Fund flow statement describes the from which additional funds were described and use to which these funds were put. Fund flow is the way of raising the enterprises’ fund profitable size. Fund flows ensure the proper use of funds. The sources of funds are shown in the statement.
Fund flow is the financial statement’s part where enterprises fund expenses during the accounting period.
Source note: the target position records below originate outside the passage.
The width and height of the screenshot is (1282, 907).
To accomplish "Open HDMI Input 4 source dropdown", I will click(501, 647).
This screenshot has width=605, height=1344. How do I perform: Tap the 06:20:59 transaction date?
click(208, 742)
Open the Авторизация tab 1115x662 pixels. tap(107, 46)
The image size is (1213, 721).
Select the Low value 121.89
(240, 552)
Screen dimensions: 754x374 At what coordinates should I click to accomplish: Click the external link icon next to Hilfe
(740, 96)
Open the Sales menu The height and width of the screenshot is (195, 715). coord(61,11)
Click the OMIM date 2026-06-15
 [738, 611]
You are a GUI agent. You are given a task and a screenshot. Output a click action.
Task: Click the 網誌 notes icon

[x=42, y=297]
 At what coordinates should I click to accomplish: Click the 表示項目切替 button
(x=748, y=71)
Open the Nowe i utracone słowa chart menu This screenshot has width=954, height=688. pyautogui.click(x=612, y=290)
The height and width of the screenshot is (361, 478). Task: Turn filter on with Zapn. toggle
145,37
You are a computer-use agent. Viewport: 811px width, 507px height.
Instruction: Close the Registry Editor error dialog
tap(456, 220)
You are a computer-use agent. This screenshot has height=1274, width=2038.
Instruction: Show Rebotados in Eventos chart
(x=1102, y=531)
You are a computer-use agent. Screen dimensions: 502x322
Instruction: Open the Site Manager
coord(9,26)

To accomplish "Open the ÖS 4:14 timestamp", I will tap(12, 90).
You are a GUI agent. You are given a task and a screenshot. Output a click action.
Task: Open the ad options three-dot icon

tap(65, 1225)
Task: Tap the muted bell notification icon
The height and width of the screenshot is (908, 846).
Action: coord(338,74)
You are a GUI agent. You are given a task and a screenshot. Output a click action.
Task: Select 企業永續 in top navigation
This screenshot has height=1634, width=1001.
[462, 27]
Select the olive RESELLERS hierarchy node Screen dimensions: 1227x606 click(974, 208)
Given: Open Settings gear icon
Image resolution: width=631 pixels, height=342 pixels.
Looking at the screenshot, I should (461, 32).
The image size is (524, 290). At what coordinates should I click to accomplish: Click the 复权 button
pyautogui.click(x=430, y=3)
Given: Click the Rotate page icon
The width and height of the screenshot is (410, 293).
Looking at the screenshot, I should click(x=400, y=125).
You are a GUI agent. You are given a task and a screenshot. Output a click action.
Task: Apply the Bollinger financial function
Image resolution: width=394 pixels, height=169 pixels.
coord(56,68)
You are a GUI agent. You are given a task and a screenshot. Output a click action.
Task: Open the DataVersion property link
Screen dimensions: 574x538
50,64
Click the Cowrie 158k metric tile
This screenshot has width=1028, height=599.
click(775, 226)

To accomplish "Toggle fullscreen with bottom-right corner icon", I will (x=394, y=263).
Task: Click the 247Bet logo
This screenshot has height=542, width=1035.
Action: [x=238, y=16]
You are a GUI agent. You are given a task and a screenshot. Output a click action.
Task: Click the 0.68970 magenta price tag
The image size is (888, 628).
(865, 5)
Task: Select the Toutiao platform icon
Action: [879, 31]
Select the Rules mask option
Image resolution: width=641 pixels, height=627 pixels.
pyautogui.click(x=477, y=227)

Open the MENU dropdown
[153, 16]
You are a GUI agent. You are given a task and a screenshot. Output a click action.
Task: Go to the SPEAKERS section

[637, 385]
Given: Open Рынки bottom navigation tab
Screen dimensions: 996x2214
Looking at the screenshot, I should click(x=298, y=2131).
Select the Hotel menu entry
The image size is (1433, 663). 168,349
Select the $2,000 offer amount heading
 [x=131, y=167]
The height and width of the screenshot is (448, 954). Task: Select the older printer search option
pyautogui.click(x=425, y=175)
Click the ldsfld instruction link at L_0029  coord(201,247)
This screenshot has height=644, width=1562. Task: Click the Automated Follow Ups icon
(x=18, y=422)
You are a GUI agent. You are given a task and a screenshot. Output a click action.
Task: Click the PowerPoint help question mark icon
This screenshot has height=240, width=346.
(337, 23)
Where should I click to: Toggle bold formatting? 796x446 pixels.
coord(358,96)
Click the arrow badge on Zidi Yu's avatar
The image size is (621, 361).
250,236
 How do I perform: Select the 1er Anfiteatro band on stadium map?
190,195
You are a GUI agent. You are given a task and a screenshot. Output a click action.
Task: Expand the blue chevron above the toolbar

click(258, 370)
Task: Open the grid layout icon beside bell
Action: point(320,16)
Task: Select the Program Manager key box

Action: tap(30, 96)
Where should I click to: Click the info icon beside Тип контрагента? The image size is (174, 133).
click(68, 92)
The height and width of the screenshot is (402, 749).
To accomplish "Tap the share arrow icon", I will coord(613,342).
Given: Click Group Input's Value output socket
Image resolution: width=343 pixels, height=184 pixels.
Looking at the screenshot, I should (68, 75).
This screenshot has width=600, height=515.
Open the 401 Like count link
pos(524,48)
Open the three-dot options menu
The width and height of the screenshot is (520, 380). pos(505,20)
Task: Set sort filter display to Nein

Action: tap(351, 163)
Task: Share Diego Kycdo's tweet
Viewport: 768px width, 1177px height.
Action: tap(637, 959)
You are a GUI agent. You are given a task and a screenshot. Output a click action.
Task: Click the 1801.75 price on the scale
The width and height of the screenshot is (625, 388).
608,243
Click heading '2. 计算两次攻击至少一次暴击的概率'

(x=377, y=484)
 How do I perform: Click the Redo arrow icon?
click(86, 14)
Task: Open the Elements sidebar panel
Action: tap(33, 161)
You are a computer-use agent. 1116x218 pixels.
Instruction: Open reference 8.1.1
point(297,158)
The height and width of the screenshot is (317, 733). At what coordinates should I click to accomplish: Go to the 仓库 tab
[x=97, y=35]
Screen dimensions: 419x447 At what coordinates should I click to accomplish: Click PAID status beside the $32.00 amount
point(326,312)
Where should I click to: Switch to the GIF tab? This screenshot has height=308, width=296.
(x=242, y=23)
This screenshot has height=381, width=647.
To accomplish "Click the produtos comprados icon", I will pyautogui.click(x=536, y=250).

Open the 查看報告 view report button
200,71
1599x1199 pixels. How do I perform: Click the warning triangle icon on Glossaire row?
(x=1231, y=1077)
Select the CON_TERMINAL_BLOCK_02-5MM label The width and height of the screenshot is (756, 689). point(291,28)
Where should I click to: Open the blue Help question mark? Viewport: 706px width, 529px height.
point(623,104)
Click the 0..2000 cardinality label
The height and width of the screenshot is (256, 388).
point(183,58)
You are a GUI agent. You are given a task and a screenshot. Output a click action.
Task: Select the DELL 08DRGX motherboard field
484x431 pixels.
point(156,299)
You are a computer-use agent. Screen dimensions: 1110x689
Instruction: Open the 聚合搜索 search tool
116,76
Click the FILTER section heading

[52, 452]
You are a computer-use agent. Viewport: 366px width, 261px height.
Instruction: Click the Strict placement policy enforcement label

It is the accounting statement in which delegates the fund’s inflow and outflow of enterprises.
Difference between Funds Flow Statement and Cash Flow Statement
There is some difference between fund flow statement and cash flow statement which are given below;
|Basis of Difference||Funds Flow Statement||Cash Flow Statement|
|Basis of Analysis||Funds flow statement is based on a broader concept, i.e., working capital.||Cash flow the statement is based on a narrow concept, i.e., cash, which is only one of the elements of working capital.|
|Source||Funds flow statement tells about the various sources from where the funds generated with various uses to which they are put.||The cash flow statement starts with the opening balance of cash and reaches the closing balance of cash by proceeding through sources and uses.|
|Usage||Funds flow statement is more useful in assessing the long-range financial strategy.||The cash flow statement is useful in understanding the short-term phenomena affecting the liquidity of the business.|
|Schedule of Changes in Working Capital||In the funds’ flow statements, changes in current assets, and current liabilities are shown through the schedule of changes in working capital.||In the cash flow statement, changes in current assets and current liabilities are shown in the cash flow statement itself.|
|End Result||Funds flow statement shows the causes of changes in net working capital.||The cash flow statement shows the causes of the changes in cash.|
|Principal of Accounting||Funds flow statement is in alignment with the accrual basis of accounting.||In the cash flow statement, data obtained on an accrual basis are converted into a cash basis.|
Differences Between Funds Flow Analysis and Ratio Analysis?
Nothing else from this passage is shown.